Von Gerhard Winkler, Bewerberberater, jova-nova.com
Sehen wir doch gleich einmal nach, was uns die Berater als musterhaft verkaufen:
“Ich habe mir jetzt zum Ziel gesetzt, bei einer Organisation einzusteigen, in der ich wachsen und mich in immer neuen Herausforderungen bewähren kann. Das soll mich nach einiger Zeit dazu führen, dass ich zunehmend mehr Managementverantwortung übernehme und auch zur strategischen Zielfindung beitrage. Alles in allem sehe ich mich in fünf Jahren dort verankert, wo man mich ermutigt, mein persönliches Weiterkommen mit dem Erfolg des Unternehmens zu verknüpfen.”
Das wirkt flüssig, hinterlässt aber einen schalen Nachgeschmack.
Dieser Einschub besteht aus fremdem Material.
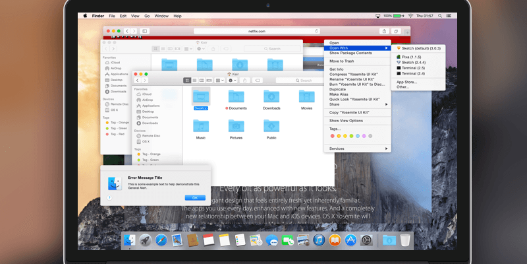Switch front Finder window to list view
This screenshot has width=527, height=264.
(195, 80)
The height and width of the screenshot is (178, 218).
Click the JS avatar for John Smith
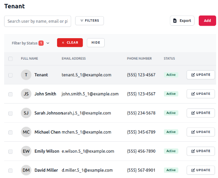(26, 94)
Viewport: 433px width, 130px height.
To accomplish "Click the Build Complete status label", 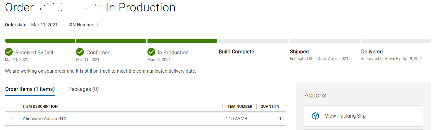I will point(236,51).
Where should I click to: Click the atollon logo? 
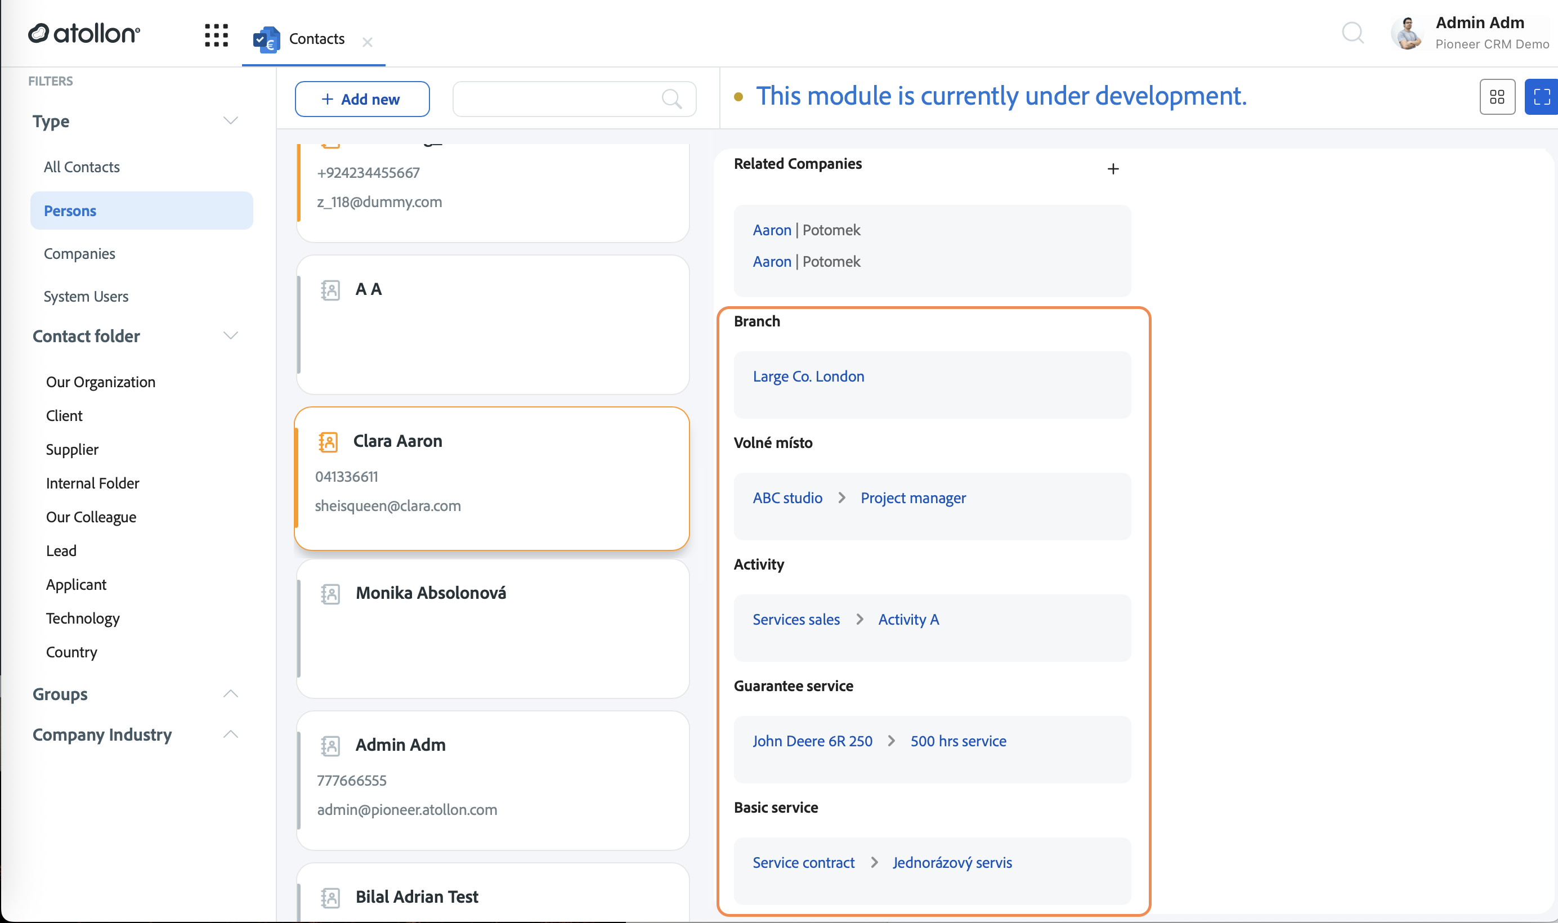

Kein vernünftiger Jobanbieter erwartet von Ihnen, dass Sie Ihren geheimen Karriereplan offenlegen oder souverän auf der Klaviatur der beruflichen Ziele improvisieren oder auf High Potential machen oder abgeschliffene Sätze zum Thema Selbstfindung & Entwicklung formulieren.
Jobanbieter erkundigen sich im Jobinterview nach Ihren Zukunftsplänen, weil sie in Erfahrung bringen wollen, ob und wie sie mit Ihnen rechnen können.
In dieselbe Richtung zielen auch Personaler-Fragen wie:
Was sind Ihre Karriereziele?
Wie sieht Ihre berufliche Planung aus?
Inwiefern können wir ein positiver Faktor für Ihre Karriereplanung sein?
Dahinter steckt eine Reihe von meist unausgesprochenen Fragen, die jeden Arbeitgeber beschäftigen:
Beabsichtigen Sie, sich längerfristig an uns zu binden?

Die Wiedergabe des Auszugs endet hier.